Cells were collected and a motor-operated grinder was used to grind cells in an ice-water bath. Then a BCA kit (Beyotime) was used to measure protein concentration in the sample. The activities of superoxide dismutase (SOD), glutathione peroxidase (GSH-PX), catalase (CAT), lactate dehydrogenase (LDH) and the amount of malondialdehyde (MDA) were determined following Nanjing Jiancheng Kit. The principles of methods used to measure the activities of these enzymes are described below. As O2- can reduce WST1 to form WST1-Formazan, which has absorption at 450 nm and SOD can remove O2-, thus inhibiting the formation of WST1-Formazan.
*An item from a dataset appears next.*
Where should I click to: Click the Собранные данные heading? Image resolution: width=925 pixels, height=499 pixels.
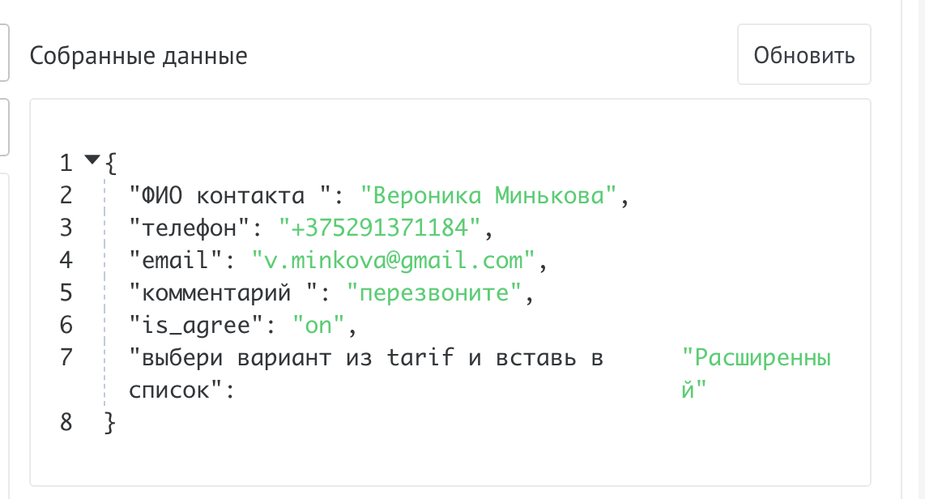point(139,56)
GSH-PX can promote the reaction of H2O2 and GSH to generate H2O and GSSG; GSH-PX activity can be represented by its enzymatic reaction rate; GSH reacts with dithio-dinitrobenzoic acid to produce 5-thio-dinitrobenzoic acid anions with absorbance at 412 nm; GSH consumption caused by a non-enzymatic reaction must be deducted when calculating the activity of this enzyme. The decomposition of H2O2 by CAT can be quickly halted by adding ammonium molybdate; the remaining H2O2 reacts with ammonium molybdate to produce a yellowish complex with absorbance at 405 nm. LDH catalyzes lactic acid to pyruvate; pyruvate reacts with 2,4-dinitrophenylhydrazine to generate a compound with light chocolate color; then, the activity of LDH can be determined at 450 nm. MDA can be combined with thiobarbituric acid (TBA) to form red compounds with a maximum absorption peak at 532 nm.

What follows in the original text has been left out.